Davidson, who has a seeker's heart and a skeptic's mind, jumped at the chance to spend time with him. She'd long feared that death would be a complete annihilation, while Reb Zalman felt certain that "something continues." He said he didn't want to convince her of anything. "What I want is to loosen your mind." Through their talks, he wanted to help people "not freak out about dying," and enable them to have a more heightened and grateful life.
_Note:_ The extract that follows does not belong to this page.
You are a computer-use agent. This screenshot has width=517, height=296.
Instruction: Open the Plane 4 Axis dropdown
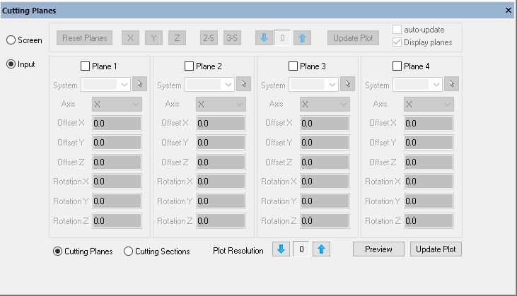click(429, 104)
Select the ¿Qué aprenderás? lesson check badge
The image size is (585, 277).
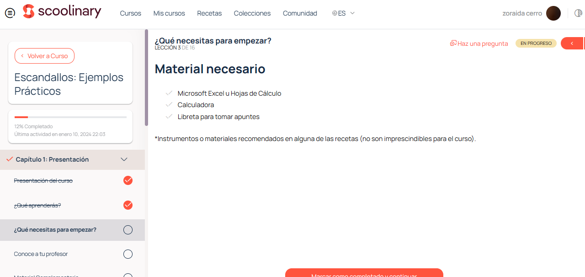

For two years, they met every week, and this is Davidson's memoir of what they learned and how they changed. Interspersed with their talks are sketches from Reb Zalman's extraordinary life. He barely escaped the Nazis, became an Orthodox rabbi in the US, was married four times and had eleven children, one from a sperm donation to a lesbian rabbi, and formed friendships with leaders of other faiths, such as Thomas Merton and the Dalai Lama. Breaking with the Orthodox, he founded the Jewish Renewal Movement to encourage people to have a direct experience of God.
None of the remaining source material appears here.